There seems to be a new business model appearing: Split the company. Symantec has done this, and now HP. IBM did it by selling off a great chunk of its server line to Lenovo. Cisco did it by divesting itself of ownership of VCE. What is telling is that there is a growing number of large companies splitting rather noisily, all for the same official purpose: to concentrate on core competencies in whatever areas the split resolves into. But this may be a misrepresentation. At least from the outside, it looks like it will be.However, when a company that is large and diverse splits, the people go with it: the management does not change, the people do not change—they just have a new name. I was part of the Compaq/Digital and HP/Compaq purchases, and my job during those purchases did not change, nor did my management. More importantly, neither did the attitude of the managers and people involved around me. If you want to change the culture by performing a split of this nature, you need to also change the attitude of the people. So I asked myself some questions about the following splits:
1) Do I expect the HP split to produce better HP Proliant and other server hardware? Or even better printers?
Unfortunately, my answer is that I do not expect much of a change. As a customer and an analyst in the space of virtualization and cloud, I just do not see anything changing other than the letterhead, a costly expense that does not do much to address my needs as a customer or what I see as the needs of the community. Does it help with marketing? Perhaps less annoyance, as I might not be asked if I want a printer with my purchase. From a server perspective, the Gen9 Proliants are very good, but I wish to see more integrations with GPUs for all chassis, including blades, not just the sled type approach.
2) Do I expect Symantec’s split to produce better data protection products?
Unfortunately, no. I do not see much of a change. The Veritas name is well known in certain areas, but I just do not see its products changing to be better than they already are. NetBackup and other data protection tools from Symantec are behind the curve. It needs to improve by wide margins to compete on a more level playing field. One way to do this would be to combine some of its data protection tools into one suite of integrated products.
3) Did anything change when IBM sold off Lenovo?
I do not see many changes here beyond IBM’s apparent desire to be a cloud-based business. IBM has spoken about this, but other than SoftLayer, I have seen no big movements in this area. However, I have seen new mainframes produced and the general slow improvements you would expect within SoftLayer, upgrades that were planned long before the purchase by IBM. Has anything changed here? Not really, other than that if I want IBM-branded servers, I have to go elsewhere, unless I want a Unix or mainframe platform.

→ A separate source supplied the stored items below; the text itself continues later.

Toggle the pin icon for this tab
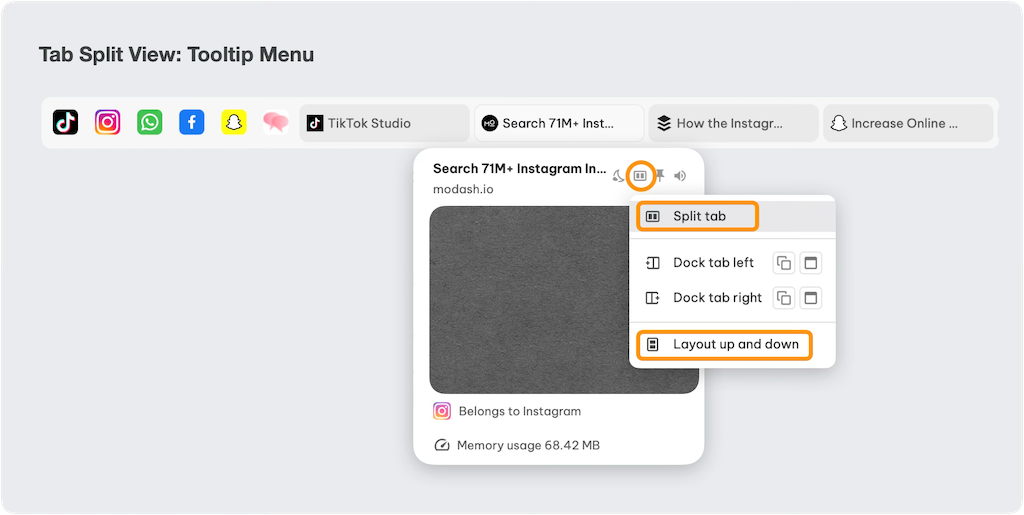Image resolution: width=1024 pixels, height=515 pixels. pos(659,176)
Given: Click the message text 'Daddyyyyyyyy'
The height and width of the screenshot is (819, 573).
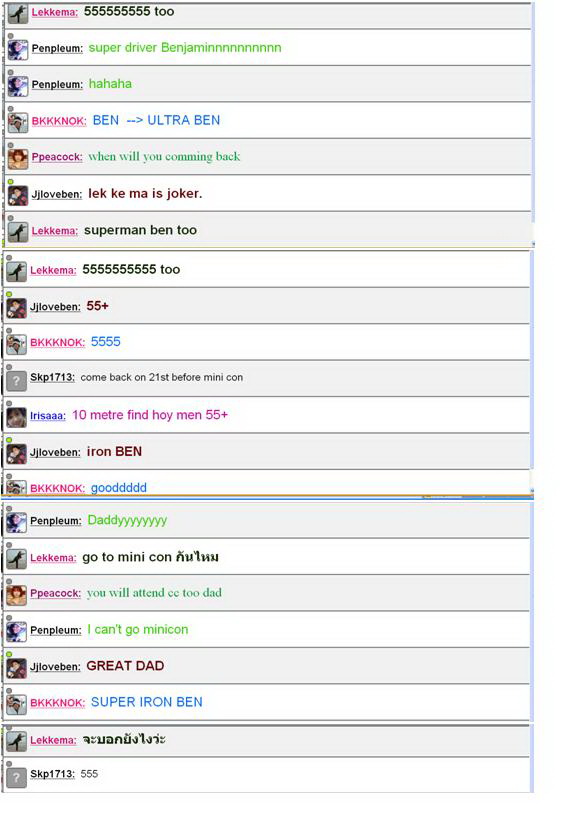Looking at the screenshot, I should [x=127, y=521].

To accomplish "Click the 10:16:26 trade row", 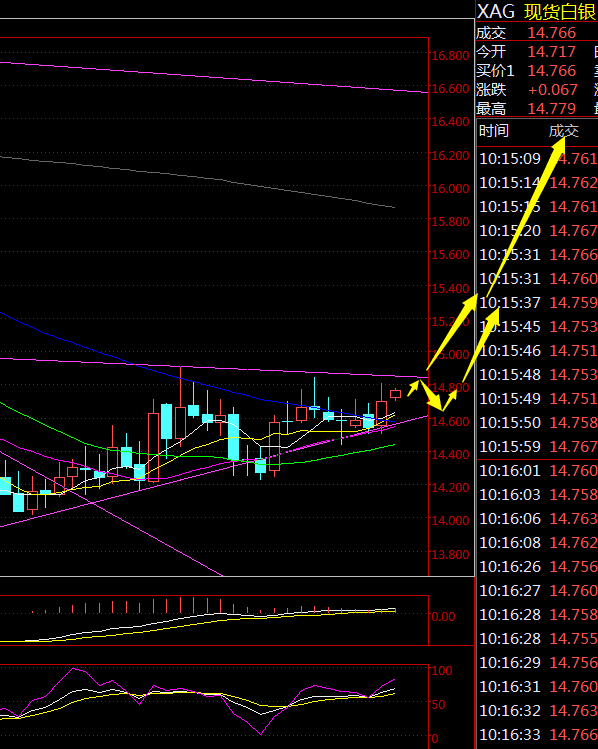I will coord(538,567).
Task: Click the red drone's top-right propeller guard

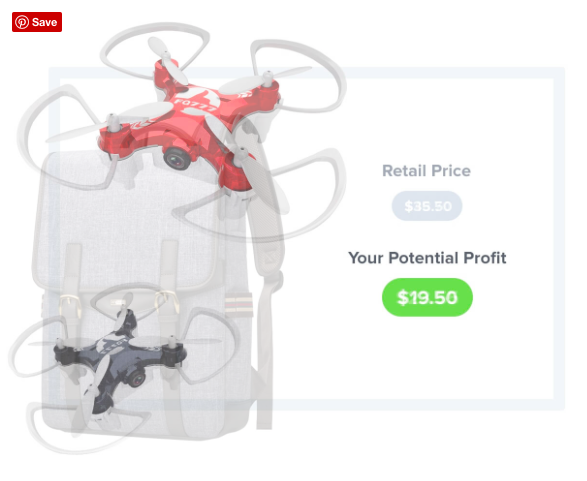Action: coord(298,75)
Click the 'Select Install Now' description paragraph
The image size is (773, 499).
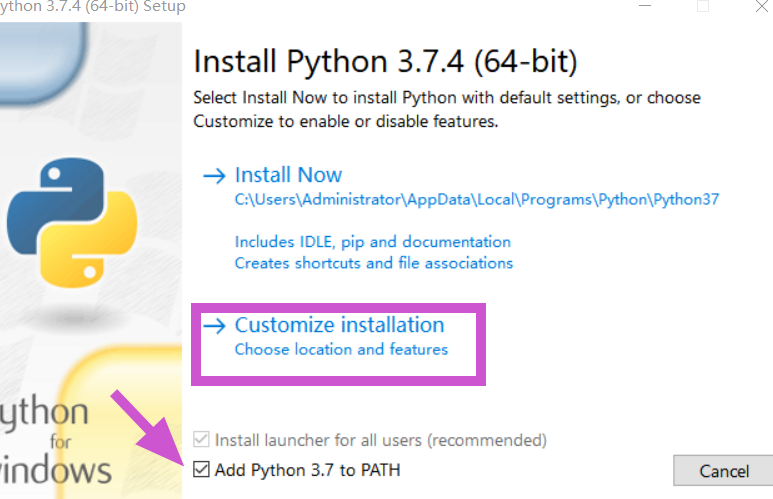446,109
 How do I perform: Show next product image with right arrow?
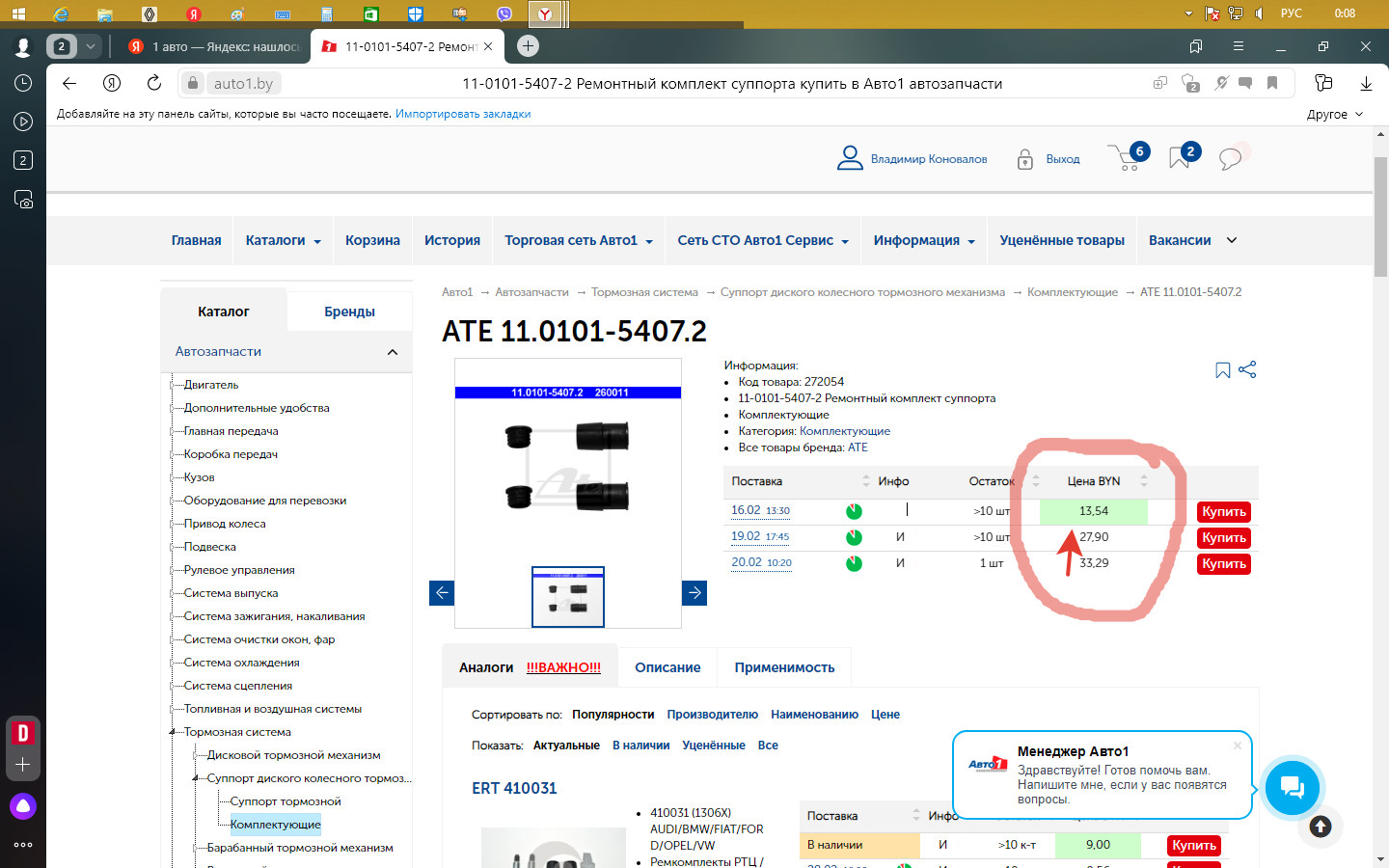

The Great Split Business Model

For the great split business model to succeed, you do not only need to split the business along user (commodity) and business (server) lines, but you also have to change the overall mindset of the people within the split units. If they go on with more of the same, the split will eventually fail as a business model, with perhaps one half dying off completely, and not the half one would expect.
The user or commodity side of the business is a numbers game: the more buyers, the more you make. But to attract buyers, you need to innovate and publicize those innovations wide and far. Sometimes the numbers work; inertia favors the commodity side of the business.
For the business or server side of the business to succeed, it is important not just to innovate, but also to provide products that are good enough and inexpensive enough to attract the SMBs of the world. As these SMBs grow in size and buy an increasing amount of hardware, they tend to be brand-conscious and to stick with what they know. Once more, inertia favors the business side. This often requires products to be up-to-date with the latest and greatest techniques, to be priced very competitively, and to come with great support regardless of what level of product is purchased.
A startup buying HP hardware will continue with HP hardware only if the support for that hardware excels. Such a company may be small now, but a sudden growth spurt will have it hurtling to buy more hardware. However, most startups these days are investing in cloud services over traditional hardware. How do you market to the startups? Perhaps there needs to be a cloud connector kit: a wireless access point, switch, and localized storage replicated to a cloud or vice versa. Yet, I have not seen such an item on the market. This would be ideal for startups, SMBs, and others wishing to go to the cloud.

Final Thoughts

For these splits to succeed, there is a definite need to change the mindset of the employees: to get everyone thinking as though they were in a startup and to seek to combine products into easily upgradable items. HP has modular hardware; Veritas needs modular software. All five companies (HP x2, Symantec x2, and IBM) need to innovate, to think like startups and be agile. However, that is not the existing mindset of the workers and management.
Start with the people, and that will aim the business in a better direction. I just do not see much of a change, regardless of what they call each other.
How do you feel about the great split business model?